─── Dados brutos ───

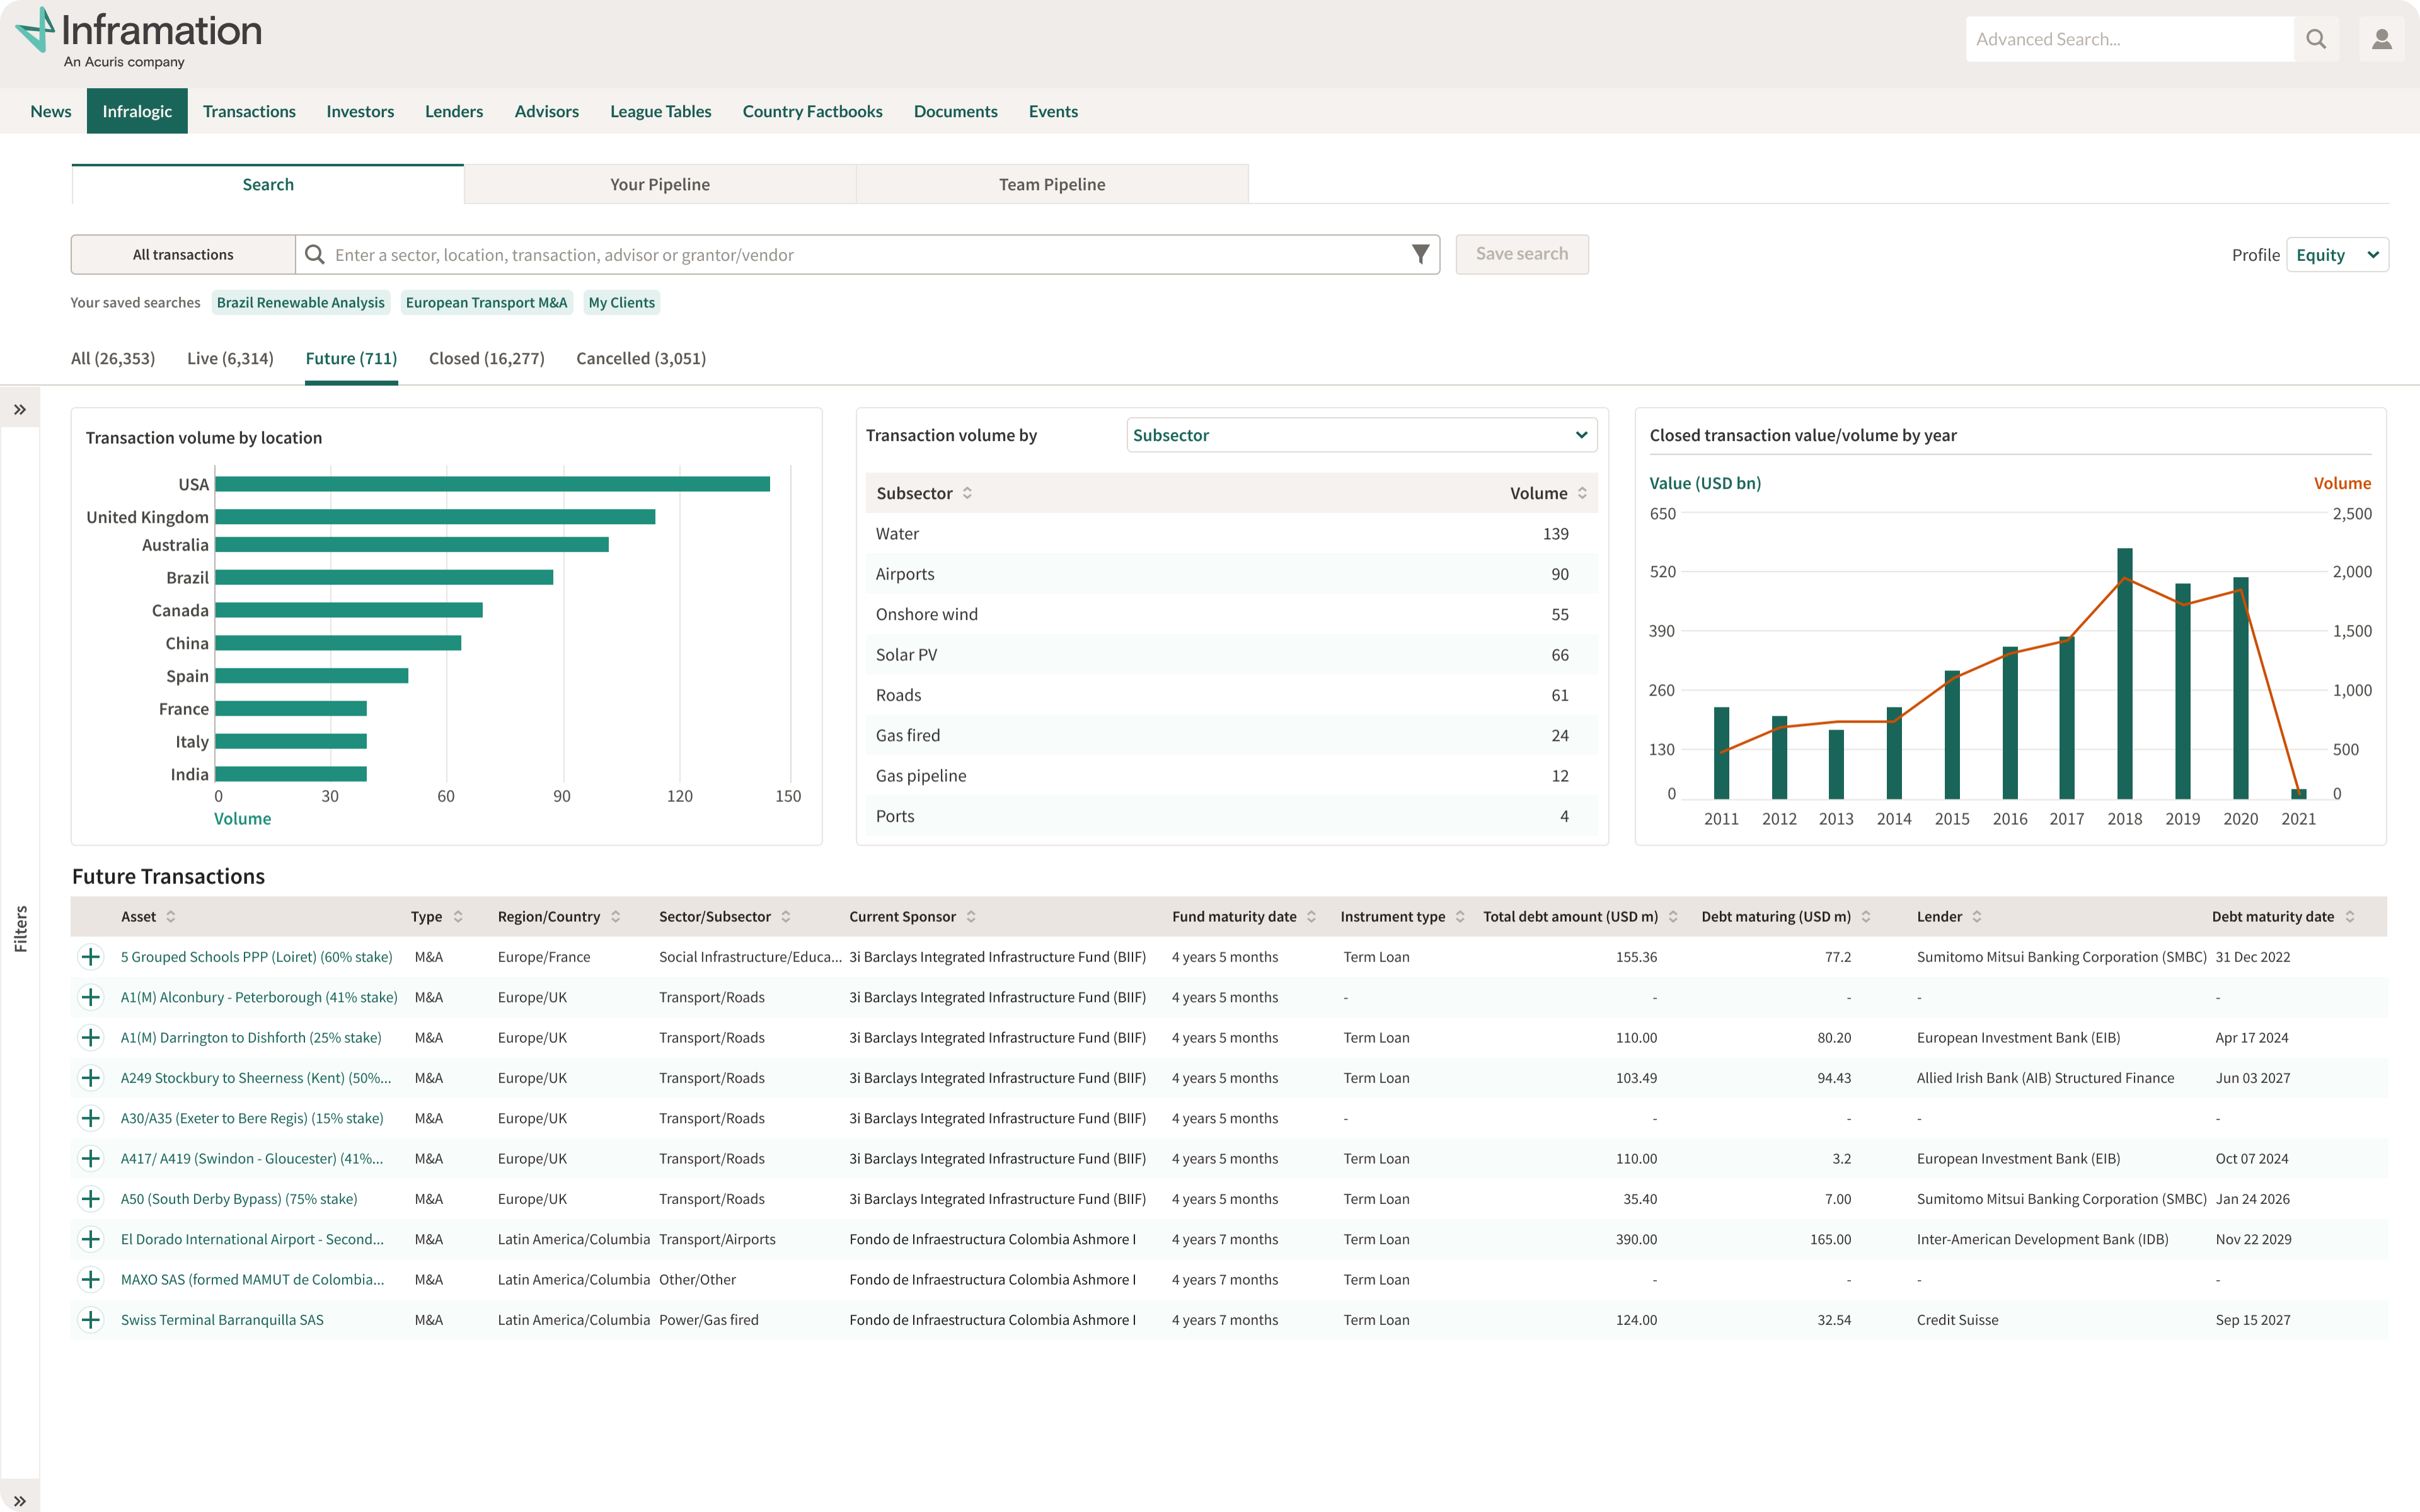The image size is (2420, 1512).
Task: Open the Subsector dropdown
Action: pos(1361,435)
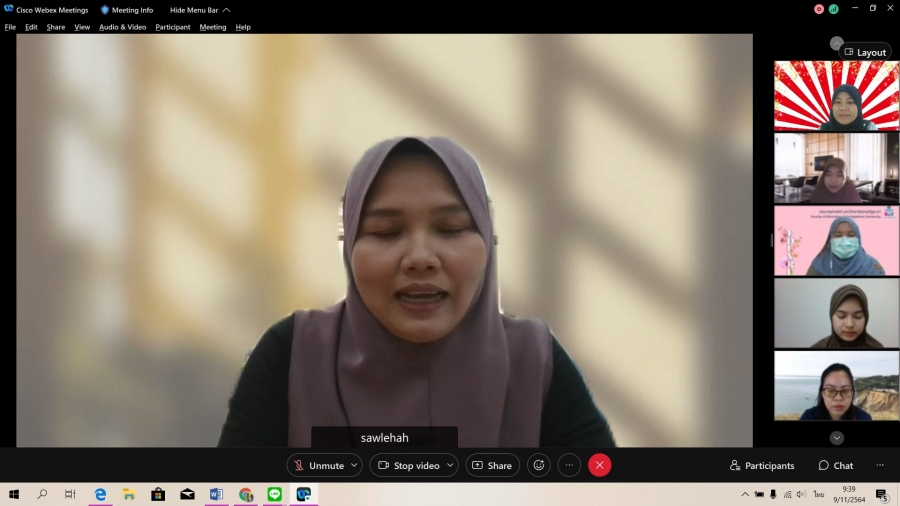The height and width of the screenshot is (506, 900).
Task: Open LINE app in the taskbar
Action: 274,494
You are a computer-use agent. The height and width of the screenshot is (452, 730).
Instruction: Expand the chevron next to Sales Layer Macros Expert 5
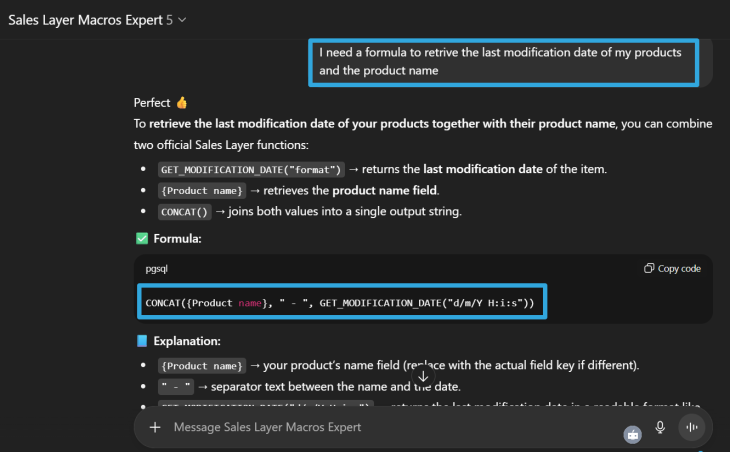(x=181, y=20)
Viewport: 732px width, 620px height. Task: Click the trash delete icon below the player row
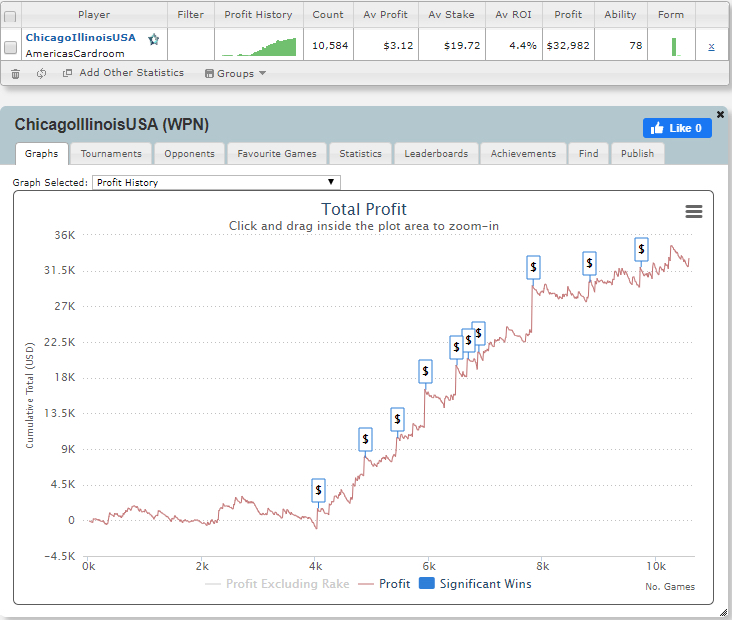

───

• Objetivo do exercício: Reproduza fielmente todas as linhas do material acima, sem incluir as imagens na resposta.

• Resposta da tarefa:
The image size is (2420, 1512).
Task: Open the Subsector dropdown
Action: pos(1361,435)
The height and width of the screenshot is (506, 900).
Task: Open LINE app in the taskbar
Action: 274,494
You are a computer-use agent. The height and width of the screenshot is (452, 730).
Instruction: Expand the chevron next to Sales Layer Macros Expert 5
(x=181, y=20)
Viewport: 732px width, 620px height. Task: Click the trash delete icon below the player row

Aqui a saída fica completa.